Monday, Jan. 15, 1945
Innocent Abroad
When the U.S. Army sent six topflight industrialists on a tour of the western front recently, what it hoped to get to spur lagging U.S. production was a series of urgent eyewitness accounts of U.S. soldiers' performances and needs in the field. What it got from one of the eyewitnesses last week was quite another thing.
Frederick Coolidge Crawford, loquacious, sparkish president of Cleveland's potent Thompson Products, Inc. (aircraft and automotive valves, pistons and bearings) and board chairman of the National Association of Manufacturers, was the witness whose evidence turned out unexpectedly. On the basis of some ten days spent in touring France, Belgium and Luxembourg, Crawford reported thus:
"I had been told France had suffered economically under German occupation. I saw fat horses drawing farm wagons, many with rubber tires. We went to the Ritz hotel . . . the big brass doorknobs and all the decorations were there."
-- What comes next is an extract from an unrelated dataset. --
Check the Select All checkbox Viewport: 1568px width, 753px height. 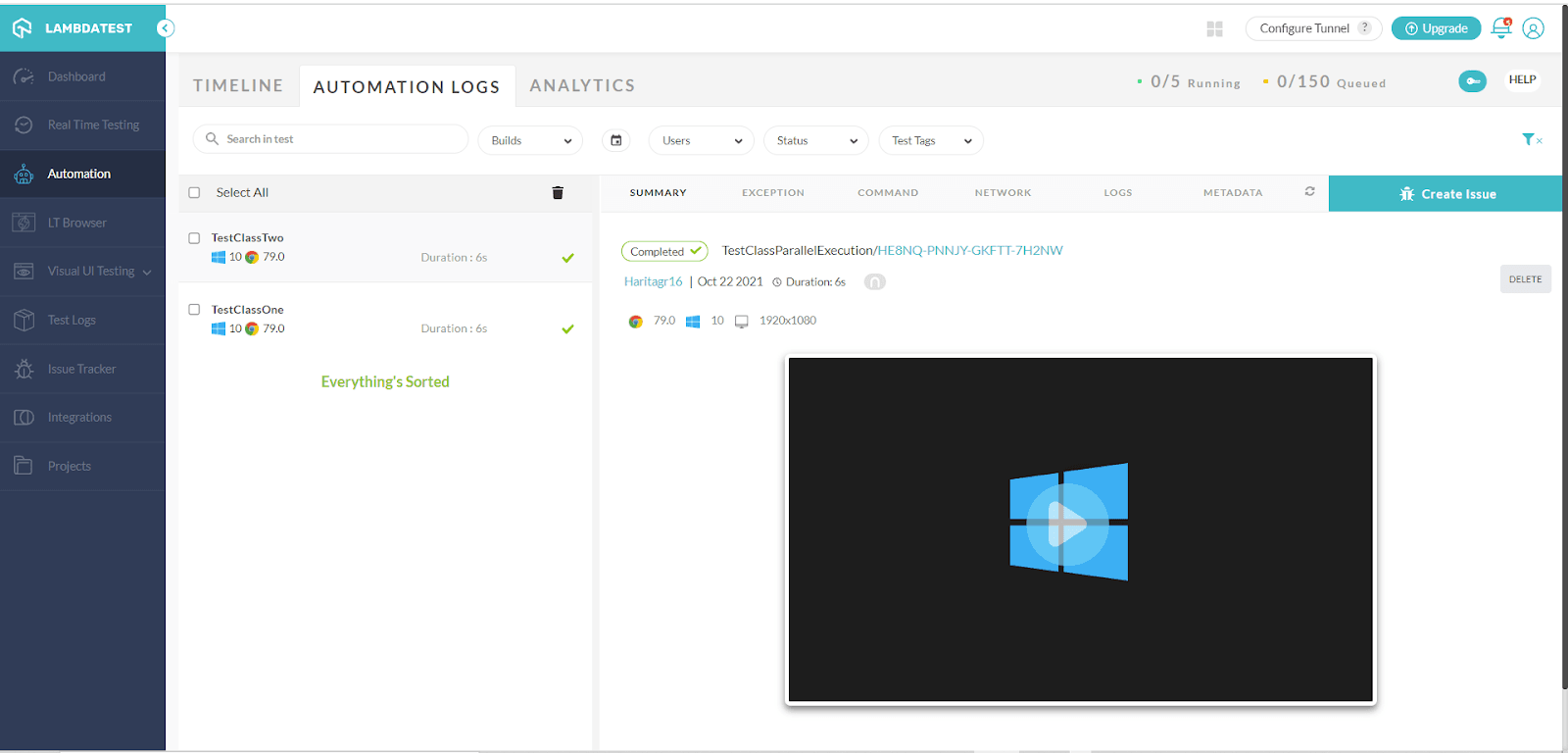194,193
Collaborationists, said Crawford, are not necessarily quislings or traitors but industrialists who "expanded their production for the Germans" or who got "in trouble with radical labor leaders." The underground was made up largely of Communists, young people and characters from the underworld who robbed ten peaceful French families for every train they blew up. A "conservative" French friend told Crawford that France was so prosperous under the Nazis that "if these conditions had continued a year and a half longer, too many people, perhaps half of them, would have been willing to settle for things as they were."
Next day, the New York Herald Tribune coldly took Tourist Crawford to task for his talk. "We used to have the American who applauded Mussolini because he ran trains on time. . . . Now we have Mr. Crawford . . . who believes France is a land of luxury because the Ritz Hotel. . . still has its big brass doorknobs. With this type of innocent abroad . . . there is not much that can be done."